The don’t ask, don’t tell rule doesn’t always work. For instance, if someone sees a person who is off duty engaging in sexual activity with another person of the same sex and tells the commanding officer, the commanding officer calls the offender into his office and asks him if it is true. Now, technically, the commanding officer shouldn’t ask, and the offender shouldn’t have to answer. But he or she had better answer or be charged with insubordination.
Why doesn’t the rule apply to a witness?
I don’t like the situation of gays in the military being compared to the situation of African Americans in segregated units before President Truman ordered integration. We African Americans were allowed to serve (except, of course, for gays) but in segregated units.
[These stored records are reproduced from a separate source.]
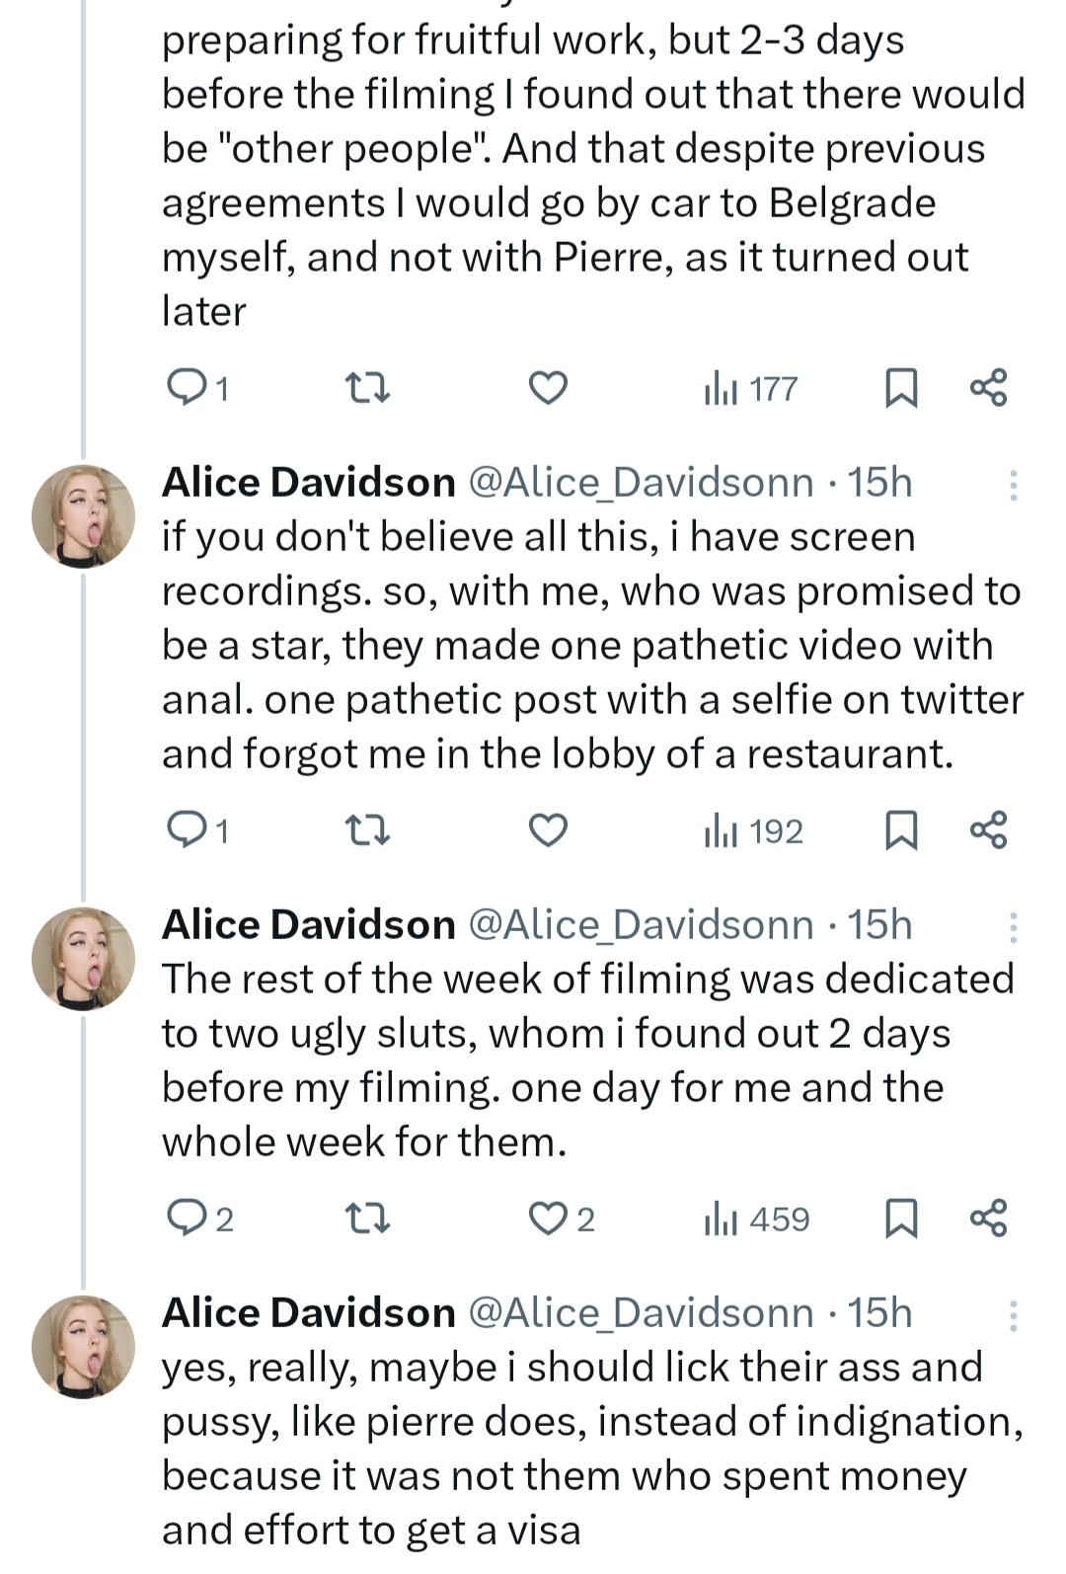Open avatar beside 'The rest of the week' tweet
Viewport: 1066px width, 1574px height.
(83, 959)
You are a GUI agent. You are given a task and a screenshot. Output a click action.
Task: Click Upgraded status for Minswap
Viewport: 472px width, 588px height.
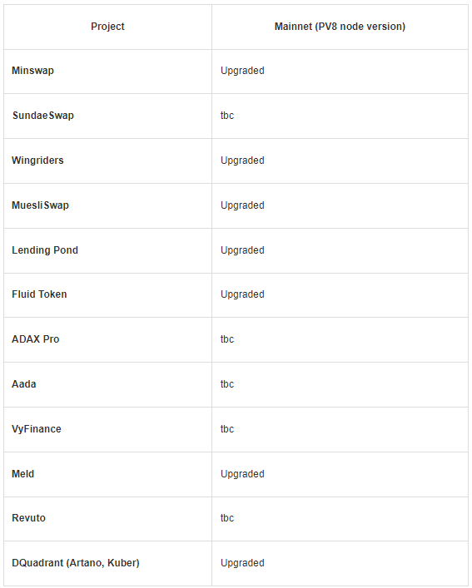[242, 71]
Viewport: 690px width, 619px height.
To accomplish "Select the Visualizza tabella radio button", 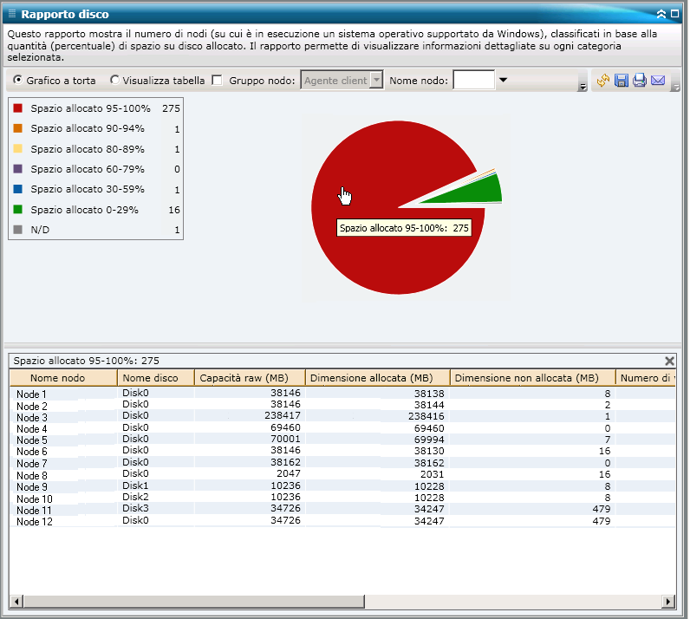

Today gays are barred from serving.
However, the same excused used to keep the military segregated is being used today by those who don’t like the idea of gays serving their country: it will negatively affect unit cohesion.
No one has presented any evidence that this is true. In fact, evidence from foreign militaries suggests it is a false assumption.
We must take advantage of the talents of the young gay men and women who want to serve their country in the military.
Strike the don’t ask, don’t tell rule from the books.